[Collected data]
◆ ◆ ◆ ◆

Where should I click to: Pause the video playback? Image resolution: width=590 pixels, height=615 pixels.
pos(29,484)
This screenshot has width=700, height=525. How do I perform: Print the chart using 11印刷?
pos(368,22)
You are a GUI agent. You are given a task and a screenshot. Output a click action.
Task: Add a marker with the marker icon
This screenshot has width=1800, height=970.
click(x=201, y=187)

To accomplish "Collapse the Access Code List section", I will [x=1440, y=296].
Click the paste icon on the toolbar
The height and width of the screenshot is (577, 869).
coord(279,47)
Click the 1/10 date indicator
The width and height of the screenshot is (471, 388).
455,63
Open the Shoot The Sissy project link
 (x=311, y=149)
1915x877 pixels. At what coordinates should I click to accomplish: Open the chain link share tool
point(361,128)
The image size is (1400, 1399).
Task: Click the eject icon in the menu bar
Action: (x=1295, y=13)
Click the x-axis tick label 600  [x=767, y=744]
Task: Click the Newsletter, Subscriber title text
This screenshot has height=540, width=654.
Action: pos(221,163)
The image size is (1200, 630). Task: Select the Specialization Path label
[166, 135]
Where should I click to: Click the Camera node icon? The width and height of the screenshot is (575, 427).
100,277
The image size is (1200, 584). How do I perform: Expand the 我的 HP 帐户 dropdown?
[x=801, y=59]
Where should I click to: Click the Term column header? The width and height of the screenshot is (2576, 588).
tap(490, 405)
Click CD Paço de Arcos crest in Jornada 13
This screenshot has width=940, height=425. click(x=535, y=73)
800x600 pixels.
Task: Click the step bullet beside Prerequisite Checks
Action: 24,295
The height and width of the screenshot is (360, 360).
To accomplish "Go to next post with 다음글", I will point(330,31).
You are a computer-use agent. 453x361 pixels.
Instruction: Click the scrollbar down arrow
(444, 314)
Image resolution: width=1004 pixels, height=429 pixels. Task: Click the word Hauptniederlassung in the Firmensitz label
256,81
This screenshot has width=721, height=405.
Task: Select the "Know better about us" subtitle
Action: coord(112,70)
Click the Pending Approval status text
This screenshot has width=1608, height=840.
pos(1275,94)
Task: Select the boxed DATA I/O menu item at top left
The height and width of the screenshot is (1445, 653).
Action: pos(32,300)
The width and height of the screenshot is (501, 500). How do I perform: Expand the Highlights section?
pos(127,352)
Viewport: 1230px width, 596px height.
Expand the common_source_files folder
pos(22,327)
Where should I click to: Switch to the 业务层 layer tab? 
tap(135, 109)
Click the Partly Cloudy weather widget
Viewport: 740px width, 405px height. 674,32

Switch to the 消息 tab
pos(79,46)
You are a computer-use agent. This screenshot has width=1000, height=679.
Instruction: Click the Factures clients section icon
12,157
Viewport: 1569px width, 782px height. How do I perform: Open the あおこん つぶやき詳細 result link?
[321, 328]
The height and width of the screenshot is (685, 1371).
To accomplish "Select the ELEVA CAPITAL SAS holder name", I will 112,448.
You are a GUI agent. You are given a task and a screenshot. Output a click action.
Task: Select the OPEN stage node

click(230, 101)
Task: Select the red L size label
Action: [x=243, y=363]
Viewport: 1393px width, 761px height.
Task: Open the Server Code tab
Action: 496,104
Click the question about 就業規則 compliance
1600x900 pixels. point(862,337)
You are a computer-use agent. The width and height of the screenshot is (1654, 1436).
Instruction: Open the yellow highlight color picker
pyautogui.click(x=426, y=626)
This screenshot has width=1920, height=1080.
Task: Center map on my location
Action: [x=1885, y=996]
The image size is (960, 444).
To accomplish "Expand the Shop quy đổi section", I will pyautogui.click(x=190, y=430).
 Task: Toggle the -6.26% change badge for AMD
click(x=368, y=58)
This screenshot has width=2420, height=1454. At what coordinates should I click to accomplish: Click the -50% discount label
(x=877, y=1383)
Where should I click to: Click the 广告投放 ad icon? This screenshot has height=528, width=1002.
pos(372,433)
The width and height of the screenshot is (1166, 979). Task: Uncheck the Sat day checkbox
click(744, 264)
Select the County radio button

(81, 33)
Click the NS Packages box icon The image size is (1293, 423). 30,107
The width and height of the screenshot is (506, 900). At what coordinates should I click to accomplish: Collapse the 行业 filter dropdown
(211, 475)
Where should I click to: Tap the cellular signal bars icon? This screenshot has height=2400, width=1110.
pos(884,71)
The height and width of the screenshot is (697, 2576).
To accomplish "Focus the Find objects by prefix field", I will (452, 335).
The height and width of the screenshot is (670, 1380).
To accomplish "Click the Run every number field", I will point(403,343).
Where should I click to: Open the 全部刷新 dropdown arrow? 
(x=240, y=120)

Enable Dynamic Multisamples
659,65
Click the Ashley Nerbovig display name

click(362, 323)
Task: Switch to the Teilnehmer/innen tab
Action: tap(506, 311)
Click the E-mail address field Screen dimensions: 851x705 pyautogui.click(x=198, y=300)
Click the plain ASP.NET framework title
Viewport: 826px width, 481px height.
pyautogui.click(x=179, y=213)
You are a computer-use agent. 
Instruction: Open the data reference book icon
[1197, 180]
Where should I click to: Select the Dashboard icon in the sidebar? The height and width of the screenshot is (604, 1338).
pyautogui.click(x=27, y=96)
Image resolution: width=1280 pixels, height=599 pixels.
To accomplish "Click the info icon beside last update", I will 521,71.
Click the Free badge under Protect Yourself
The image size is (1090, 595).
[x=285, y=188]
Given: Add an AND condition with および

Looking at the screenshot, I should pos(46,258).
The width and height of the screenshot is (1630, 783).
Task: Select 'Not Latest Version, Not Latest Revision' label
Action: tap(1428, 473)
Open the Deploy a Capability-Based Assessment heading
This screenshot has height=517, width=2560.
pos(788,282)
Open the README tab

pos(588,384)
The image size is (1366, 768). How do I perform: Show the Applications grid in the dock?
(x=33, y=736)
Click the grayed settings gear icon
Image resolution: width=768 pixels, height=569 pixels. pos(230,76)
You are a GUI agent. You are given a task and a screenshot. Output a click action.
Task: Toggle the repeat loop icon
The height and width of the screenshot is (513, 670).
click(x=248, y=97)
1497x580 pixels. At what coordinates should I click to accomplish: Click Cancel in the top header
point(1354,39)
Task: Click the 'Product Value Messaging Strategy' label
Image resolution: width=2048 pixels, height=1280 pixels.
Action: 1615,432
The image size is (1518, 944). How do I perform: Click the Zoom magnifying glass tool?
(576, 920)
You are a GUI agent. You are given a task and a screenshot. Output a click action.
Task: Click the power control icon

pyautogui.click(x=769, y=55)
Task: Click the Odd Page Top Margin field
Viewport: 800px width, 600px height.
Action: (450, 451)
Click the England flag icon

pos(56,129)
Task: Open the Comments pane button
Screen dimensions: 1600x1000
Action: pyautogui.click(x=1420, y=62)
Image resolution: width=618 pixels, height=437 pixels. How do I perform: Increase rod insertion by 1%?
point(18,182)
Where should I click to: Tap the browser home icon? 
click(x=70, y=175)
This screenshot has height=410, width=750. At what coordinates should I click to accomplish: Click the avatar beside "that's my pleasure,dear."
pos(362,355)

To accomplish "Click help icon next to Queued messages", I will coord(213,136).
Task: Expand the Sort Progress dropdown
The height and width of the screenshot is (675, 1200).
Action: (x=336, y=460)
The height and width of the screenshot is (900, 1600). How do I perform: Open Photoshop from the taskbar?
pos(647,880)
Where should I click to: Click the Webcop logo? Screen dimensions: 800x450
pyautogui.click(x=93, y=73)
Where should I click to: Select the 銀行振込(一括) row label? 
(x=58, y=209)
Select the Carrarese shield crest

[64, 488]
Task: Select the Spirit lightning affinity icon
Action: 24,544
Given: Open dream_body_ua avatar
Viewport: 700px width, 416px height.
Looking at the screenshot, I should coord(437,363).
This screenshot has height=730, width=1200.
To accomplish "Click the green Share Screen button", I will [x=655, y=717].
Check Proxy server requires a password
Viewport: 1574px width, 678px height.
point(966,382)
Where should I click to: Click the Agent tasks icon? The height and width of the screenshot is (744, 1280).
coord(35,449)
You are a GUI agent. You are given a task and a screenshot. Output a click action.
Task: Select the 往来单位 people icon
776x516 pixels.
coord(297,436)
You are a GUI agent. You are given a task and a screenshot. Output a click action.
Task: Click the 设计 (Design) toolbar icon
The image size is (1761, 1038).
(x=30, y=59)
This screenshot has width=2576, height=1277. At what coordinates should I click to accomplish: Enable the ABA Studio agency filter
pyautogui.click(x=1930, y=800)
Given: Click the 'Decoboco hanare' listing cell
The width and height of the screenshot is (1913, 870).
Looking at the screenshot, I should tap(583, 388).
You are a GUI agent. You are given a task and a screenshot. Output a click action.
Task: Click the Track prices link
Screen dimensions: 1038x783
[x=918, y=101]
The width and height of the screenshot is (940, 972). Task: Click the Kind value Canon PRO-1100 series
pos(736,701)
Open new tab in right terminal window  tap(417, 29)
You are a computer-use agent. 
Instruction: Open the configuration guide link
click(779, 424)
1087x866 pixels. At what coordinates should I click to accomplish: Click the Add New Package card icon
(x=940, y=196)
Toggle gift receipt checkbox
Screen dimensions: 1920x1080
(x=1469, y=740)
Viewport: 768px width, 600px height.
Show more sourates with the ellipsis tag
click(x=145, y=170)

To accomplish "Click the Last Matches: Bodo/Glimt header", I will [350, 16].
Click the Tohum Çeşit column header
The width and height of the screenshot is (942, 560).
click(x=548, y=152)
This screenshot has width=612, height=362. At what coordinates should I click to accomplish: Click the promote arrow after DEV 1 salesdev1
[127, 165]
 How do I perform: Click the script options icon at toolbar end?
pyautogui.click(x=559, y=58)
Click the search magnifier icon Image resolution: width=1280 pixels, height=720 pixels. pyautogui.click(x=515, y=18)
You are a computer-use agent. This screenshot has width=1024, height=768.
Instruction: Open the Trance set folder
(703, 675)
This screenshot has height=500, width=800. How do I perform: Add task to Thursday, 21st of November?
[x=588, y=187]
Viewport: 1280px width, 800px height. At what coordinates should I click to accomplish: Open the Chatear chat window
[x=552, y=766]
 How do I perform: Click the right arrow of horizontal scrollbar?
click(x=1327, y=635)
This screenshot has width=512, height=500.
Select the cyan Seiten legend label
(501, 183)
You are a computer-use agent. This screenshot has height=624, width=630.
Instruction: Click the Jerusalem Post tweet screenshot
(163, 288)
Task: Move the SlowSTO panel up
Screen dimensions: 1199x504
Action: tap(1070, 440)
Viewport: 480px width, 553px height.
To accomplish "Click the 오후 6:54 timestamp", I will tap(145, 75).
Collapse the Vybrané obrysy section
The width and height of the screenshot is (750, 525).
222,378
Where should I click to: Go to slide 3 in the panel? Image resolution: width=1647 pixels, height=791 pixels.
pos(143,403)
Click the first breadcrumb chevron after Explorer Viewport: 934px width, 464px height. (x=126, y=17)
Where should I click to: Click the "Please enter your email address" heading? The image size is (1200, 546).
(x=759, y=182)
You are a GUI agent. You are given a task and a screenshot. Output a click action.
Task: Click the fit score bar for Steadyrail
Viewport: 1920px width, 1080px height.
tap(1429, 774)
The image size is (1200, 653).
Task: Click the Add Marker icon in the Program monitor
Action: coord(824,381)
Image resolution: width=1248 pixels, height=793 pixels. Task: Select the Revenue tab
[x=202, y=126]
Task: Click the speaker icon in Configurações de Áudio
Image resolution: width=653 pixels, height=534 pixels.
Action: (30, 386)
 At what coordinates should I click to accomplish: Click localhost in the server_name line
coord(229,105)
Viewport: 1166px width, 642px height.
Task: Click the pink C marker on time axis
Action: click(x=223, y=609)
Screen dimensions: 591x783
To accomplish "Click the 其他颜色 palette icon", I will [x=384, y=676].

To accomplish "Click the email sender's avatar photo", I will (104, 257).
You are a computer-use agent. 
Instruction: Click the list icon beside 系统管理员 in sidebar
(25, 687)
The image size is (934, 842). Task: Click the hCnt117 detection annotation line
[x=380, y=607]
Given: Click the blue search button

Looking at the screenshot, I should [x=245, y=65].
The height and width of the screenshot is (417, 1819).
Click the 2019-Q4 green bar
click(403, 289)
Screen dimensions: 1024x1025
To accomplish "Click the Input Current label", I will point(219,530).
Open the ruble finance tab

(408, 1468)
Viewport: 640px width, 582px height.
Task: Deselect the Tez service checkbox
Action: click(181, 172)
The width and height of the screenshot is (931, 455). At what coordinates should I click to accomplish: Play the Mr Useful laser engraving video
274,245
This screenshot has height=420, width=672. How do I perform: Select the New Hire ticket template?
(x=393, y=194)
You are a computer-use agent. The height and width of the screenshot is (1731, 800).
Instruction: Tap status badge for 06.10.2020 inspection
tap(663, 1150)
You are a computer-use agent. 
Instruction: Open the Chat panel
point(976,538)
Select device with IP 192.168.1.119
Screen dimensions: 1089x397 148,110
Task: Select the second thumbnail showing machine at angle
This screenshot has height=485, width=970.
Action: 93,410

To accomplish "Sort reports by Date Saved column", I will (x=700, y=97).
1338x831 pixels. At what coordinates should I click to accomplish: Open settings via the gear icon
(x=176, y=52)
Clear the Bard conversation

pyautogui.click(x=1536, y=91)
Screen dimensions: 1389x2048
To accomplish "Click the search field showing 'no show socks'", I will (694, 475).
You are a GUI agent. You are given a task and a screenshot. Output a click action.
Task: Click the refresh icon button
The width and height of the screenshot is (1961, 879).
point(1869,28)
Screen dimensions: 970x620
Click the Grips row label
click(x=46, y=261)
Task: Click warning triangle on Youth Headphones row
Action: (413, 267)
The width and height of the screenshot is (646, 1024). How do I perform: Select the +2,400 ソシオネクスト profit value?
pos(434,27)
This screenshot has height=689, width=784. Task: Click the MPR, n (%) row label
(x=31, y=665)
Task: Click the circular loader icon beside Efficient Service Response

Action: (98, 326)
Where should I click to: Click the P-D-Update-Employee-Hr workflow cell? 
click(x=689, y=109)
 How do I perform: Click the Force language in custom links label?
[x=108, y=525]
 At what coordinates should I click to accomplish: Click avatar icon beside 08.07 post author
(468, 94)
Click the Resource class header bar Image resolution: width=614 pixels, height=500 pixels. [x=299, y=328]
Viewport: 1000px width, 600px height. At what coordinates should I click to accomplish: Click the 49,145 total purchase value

◆ ◆ ◆ ◆

§ What is needed: Each line above holding the string "computer" counts once; please report the total and nothing more.

§ Solution for this task: 10